Epistemic defenses against scientific and empirical adversarial AI attacks
In this paper, we introduce “scientific and empirical adversarial AI attacks” (SEA AI attacks) as umbrella term for not yet prevalent but technically feasible deliberate malicious acts of specifically crafting AI-generated samples to achieve an epistemic distortion in (applied) science or engineering contexts. In view of possible socio-psycho technological impacts, it seems responsible to ponder countermeasures from the onset on and not in hindsight. In this vein, we consider two illustrative use cases: the example of AI-produced data to mislead security engineering practices and the conceivable prospect of AI-generated contents to manipulate scientific writing processes.
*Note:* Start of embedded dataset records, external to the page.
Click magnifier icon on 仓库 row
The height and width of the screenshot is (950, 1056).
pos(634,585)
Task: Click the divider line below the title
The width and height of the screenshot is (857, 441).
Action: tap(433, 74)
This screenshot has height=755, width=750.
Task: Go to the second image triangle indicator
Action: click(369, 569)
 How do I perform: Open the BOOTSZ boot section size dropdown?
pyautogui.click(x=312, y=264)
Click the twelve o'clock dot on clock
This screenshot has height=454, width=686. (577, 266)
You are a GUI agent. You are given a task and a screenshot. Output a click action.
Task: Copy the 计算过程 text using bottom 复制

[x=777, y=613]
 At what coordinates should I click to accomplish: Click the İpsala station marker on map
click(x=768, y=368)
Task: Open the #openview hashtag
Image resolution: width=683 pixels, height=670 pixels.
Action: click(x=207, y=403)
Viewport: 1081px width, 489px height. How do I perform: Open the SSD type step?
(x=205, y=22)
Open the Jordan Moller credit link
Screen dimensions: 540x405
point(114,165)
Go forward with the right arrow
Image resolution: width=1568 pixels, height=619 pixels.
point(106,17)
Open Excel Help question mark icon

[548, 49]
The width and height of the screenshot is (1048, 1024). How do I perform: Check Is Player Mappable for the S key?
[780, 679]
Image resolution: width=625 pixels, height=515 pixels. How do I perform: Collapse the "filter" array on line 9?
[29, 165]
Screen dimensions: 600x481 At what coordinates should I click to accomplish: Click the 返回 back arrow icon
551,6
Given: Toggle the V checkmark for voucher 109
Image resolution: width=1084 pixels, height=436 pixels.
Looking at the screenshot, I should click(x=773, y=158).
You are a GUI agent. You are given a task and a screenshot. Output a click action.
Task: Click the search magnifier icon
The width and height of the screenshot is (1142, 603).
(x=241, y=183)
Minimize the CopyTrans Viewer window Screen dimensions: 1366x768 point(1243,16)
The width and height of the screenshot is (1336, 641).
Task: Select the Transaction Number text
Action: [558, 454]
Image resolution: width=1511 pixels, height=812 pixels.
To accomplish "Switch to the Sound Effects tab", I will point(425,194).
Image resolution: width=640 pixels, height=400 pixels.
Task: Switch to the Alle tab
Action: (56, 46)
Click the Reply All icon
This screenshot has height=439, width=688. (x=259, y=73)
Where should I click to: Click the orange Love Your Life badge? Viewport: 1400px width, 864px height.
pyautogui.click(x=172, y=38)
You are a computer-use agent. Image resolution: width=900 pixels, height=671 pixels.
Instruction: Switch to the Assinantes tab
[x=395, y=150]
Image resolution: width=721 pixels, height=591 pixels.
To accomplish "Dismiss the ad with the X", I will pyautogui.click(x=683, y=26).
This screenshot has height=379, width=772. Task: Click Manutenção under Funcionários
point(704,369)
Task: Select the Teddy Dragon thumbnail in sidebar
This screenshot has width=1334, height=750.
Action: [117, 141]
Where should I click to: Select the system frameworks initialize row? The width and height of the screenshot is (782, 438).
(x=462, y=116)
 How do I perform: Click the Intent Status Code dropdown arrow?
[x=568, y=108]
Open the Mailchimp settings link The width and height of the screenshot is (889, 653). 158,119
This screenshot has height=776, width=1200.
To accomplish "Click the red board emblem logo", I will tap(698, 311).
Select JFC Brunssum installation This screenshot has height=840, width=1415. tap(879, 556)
Firstly, we contextualize the epistemic challenges that such future SEA AI attacks could pose to society in the light of broader i.a. AI safety, AI ethics and cybersecurity relevant efforts. Secondly, we set forth a corresponding supportive generic epistemic defense approach. Thirdly, we effect a threat modelling for the two use cases and propose tailor-made defenses based on the foregoing generic deliberations. Strikingly, our transdisciplinary analysis suggests that employing distinct explanation-anchored, trust disentangled and adversarial strategies is one pos?sible principled complementary epistemic defense against SEA AI attacks – albeit with caveats yielding incentives for future work.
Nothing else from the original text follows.